Assessment is a Wicked Problem (Part 1)

I have a love-hate relationship with the enterprise of learning assessment. By assessment, I mean both the formative, “checking in to see how someone is doing at a given moment” assessments and the summative, “this is how you did and what that says about what you learned” assessments that get recorded in gradebooks and eventually appear on students’ transcripts. To oversimplify only slightly, I love the former and hate the latter.

To clarify, what I hate about summative assessment is mostly the grading part—and all the damage grading does to the experience of learning—as advocates of ungrading have explained at length. But putting grades aside for now, I believe there are significant epistemological limitations to how much we—by “we,” I mean everyone from individual teachers to admissions committees to prospective employers to the people who design and/or interpret the results of standardized tests, etc.—can know about what other people know and have learned to do. I hinted at this claim in my previous post, where I argued that the feedback teachers receive about their instructional methods is often unclear, inconsistent, and potentially misleading.

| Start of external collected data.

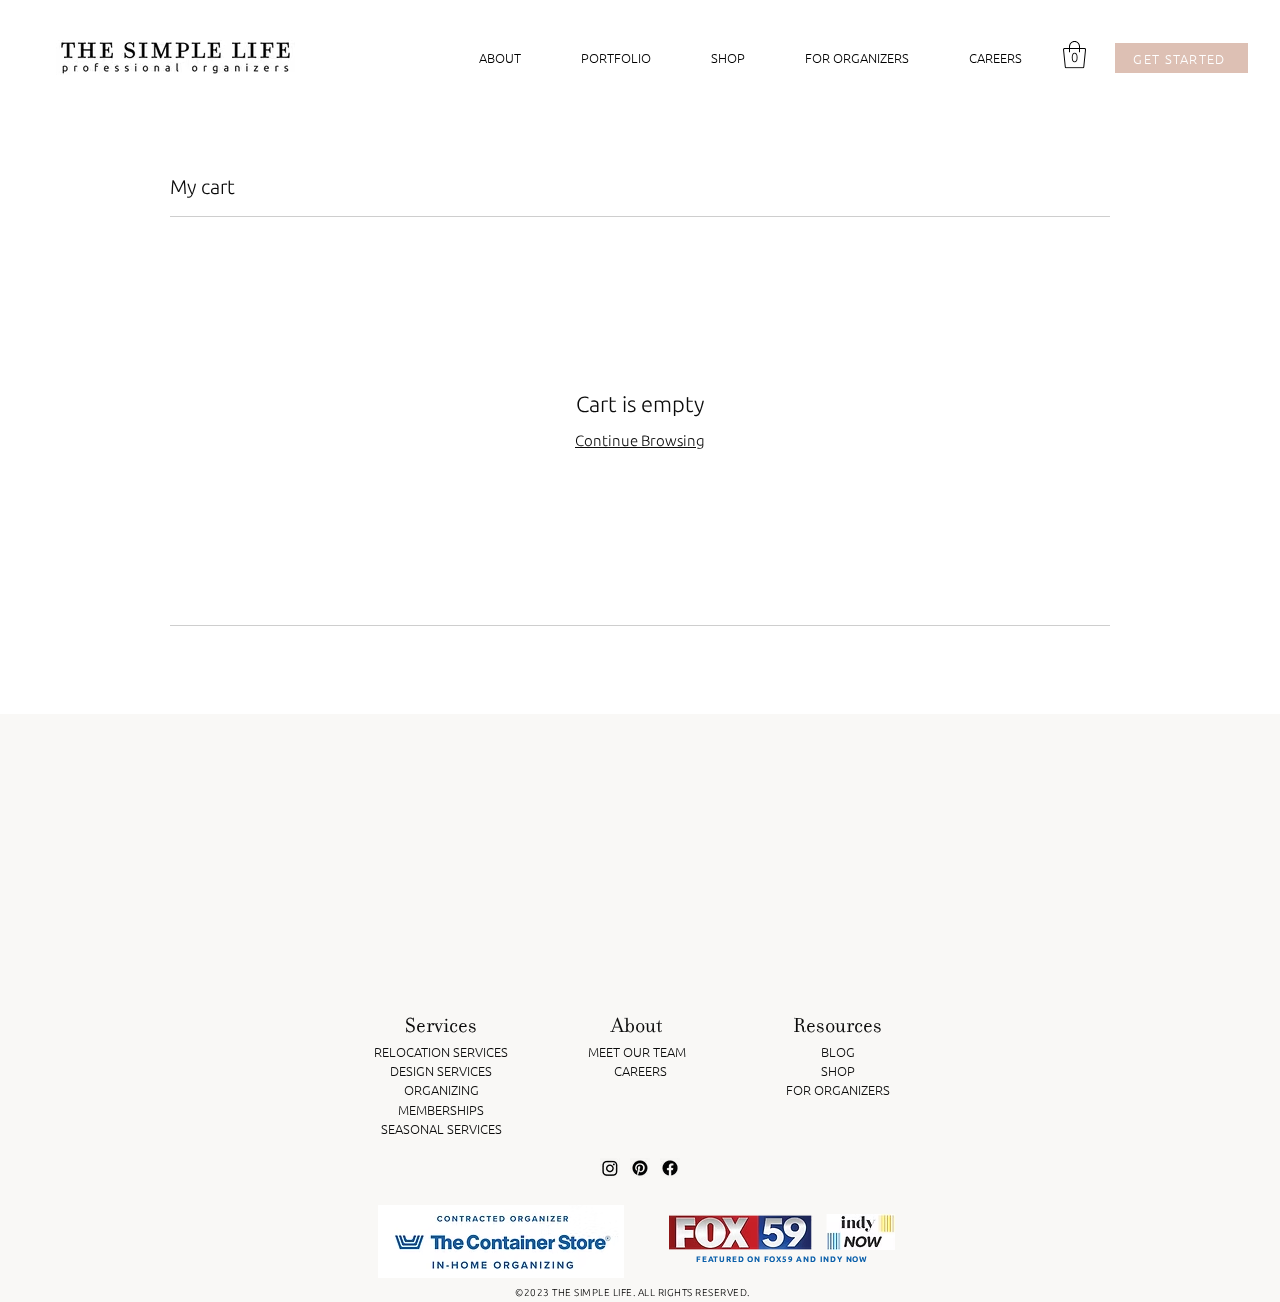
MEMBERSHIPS (441, 1109)
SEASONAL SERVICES (441, 1128)
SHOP (838, 1070)
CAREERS (640, 1070)
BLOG (838, 1051)
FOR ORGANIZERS (838, 1089)
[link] (1074, 54)
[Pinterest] (640, 1168)
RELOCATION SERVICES (441, 1051)
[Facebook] (670, 1168)
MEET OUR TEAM (637, 1051)
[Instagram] (610, 1168)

On one hand, then, I believe assessment is fundamental to any learning process. When we try to learn something new—a skill, a concept, or some combination, we need concrete, accurate feedback on how we are doing. One could even go so far as to say that there is no learning without assessment—at least without formative assessment.

But when it comes to formal assessment, how do we knowthat students have learnedthe skills and content we purport to teach in our courses? We cannot pry into students’ minds or map the neural pathways and connections forged in the process of acquiring knowledge or enhancing abilities. What we can do is require students to produce artifacts: Tests, papers, quizzes, portfolios, etc., and we can assess these artifacts according to whatever standards we devise. But our assessments of these artifacts are, at best, educated guesses at what students have or have not learned.

Granted, some skills rely on what is often called muscle memory. Hence the saying, “Once you learn to ride a bike, you will never forget,” which is cliché but useful for distinguishing domains of learning where assessment is relatively straightforward from where it isn’t. If a seven-year-old achieves a level of comfort and ease at balancing and steering, going up and down hills without falling, riding on different terrains, etc., we can pretty much say they have learned to ride a bike. If they were to stop riding for the next fifteen years, they might feel wobbly the first time they get back on, but (assuming they haven’t experienced an injury or illness that significantly changed how their body and mind function) they will likely soon feel about as comfortable riding as they did as a seven-year-old.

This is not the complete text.